Huang_2013_Biochem.J_454_303

To identify high-affinity interactions between long-chain alpha-neurotoxins and nicotinic receptors, we determined the crystal structure of the complex between alpha-btx (alpha-bungarotoxin) and a pentameric ligand-binding domain constructed from the human alpha7 AChR (acetylcholine receptor) and AChBP (acetylcholine-binding protein).
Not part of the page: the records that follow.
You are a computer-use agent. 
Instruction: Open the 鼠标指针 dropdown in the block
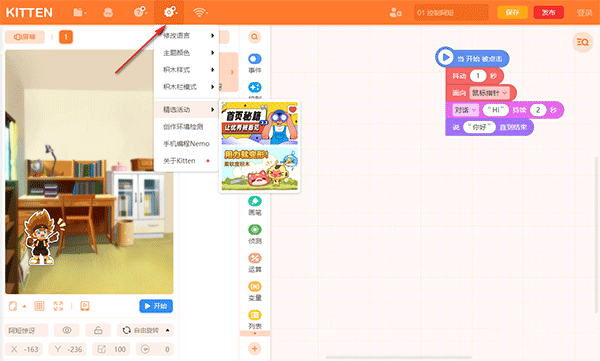pos(490,93)
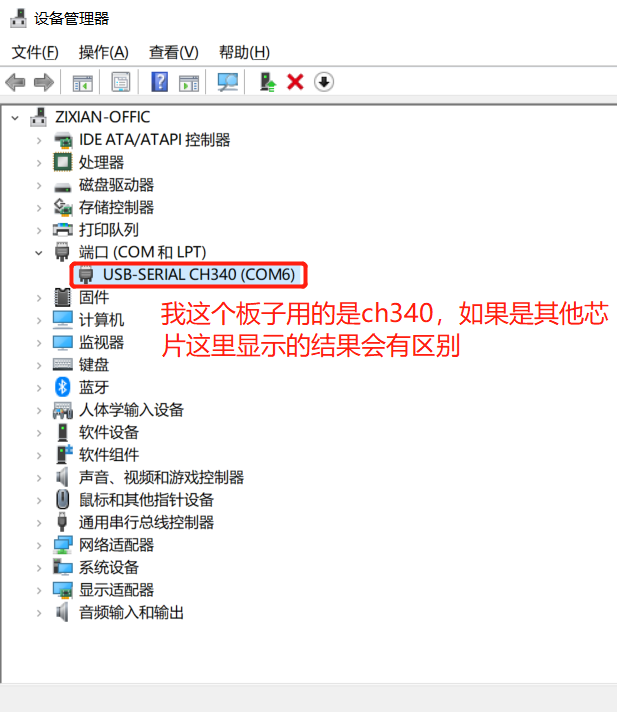
Task: Expand the 蓝牙 category
Action: (39, 388)
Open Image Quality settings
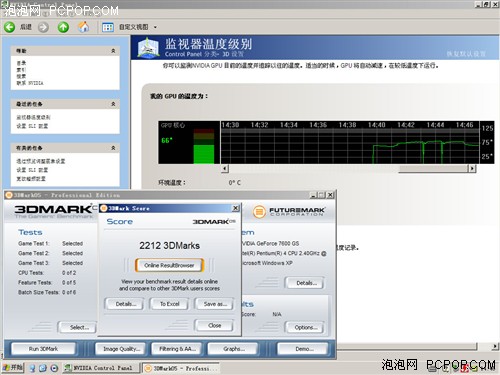 [x=121, y=349]
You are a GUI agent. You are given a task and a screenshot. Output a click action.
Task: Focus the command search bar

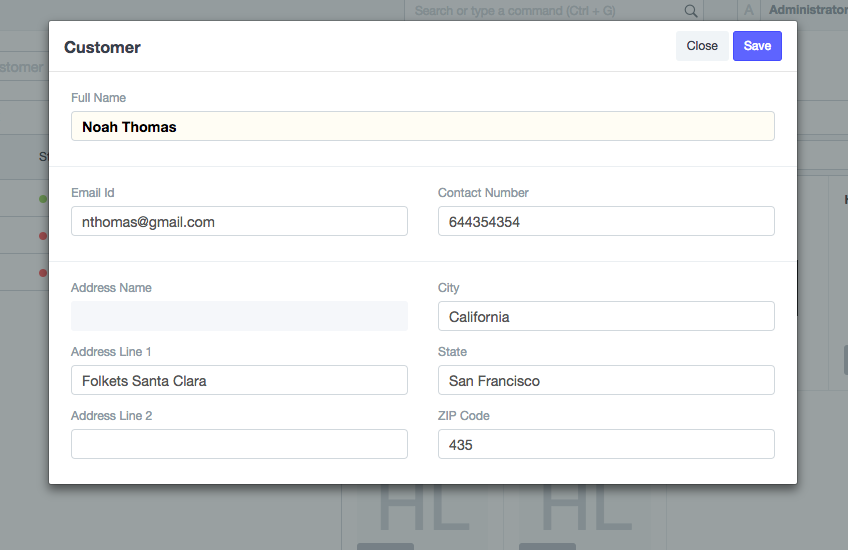pyautogui.click(x=545, y=10)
The complex buries ~2000 A2 (1 A=0.1 nm) of surface area, within which Arg36 and Phe32 from finger II of alpha-btx form a pi-cation stack that aligns edge-to-face with the conserved Tyr184 from loop-C of alpha7, while Asp30 of alpha-btx forms a hydrogen bond with the hydroxy group of Tyr184. These inter-residue interactions diverge from those in a 4.2 A structure of alpha-ctx (alpha-cobratoxin) bound to AChBP, but are similar to those in a 1.94 A structure of alpha-btx bound to the monomeric alpha1 extracellular domain, although compared with the monomer-bound complex, the alpha-btx backbone exhibits a large shift relative to the protein surface. Mutational analyses show that replacing Tyr184 with a threonine residue abolishes high-affinity alpha-btx binding, whereas replacing with a phenylalanine residue maintains high affinity. Comparison of the alpha-btx complex with that coupled to the agonist epibatidine reveals structural rearrangements within the binding pocket and throughout each subunit. The overall findings highlight structural principles by which alpha-neurotoxins interact with nicotinic receptors.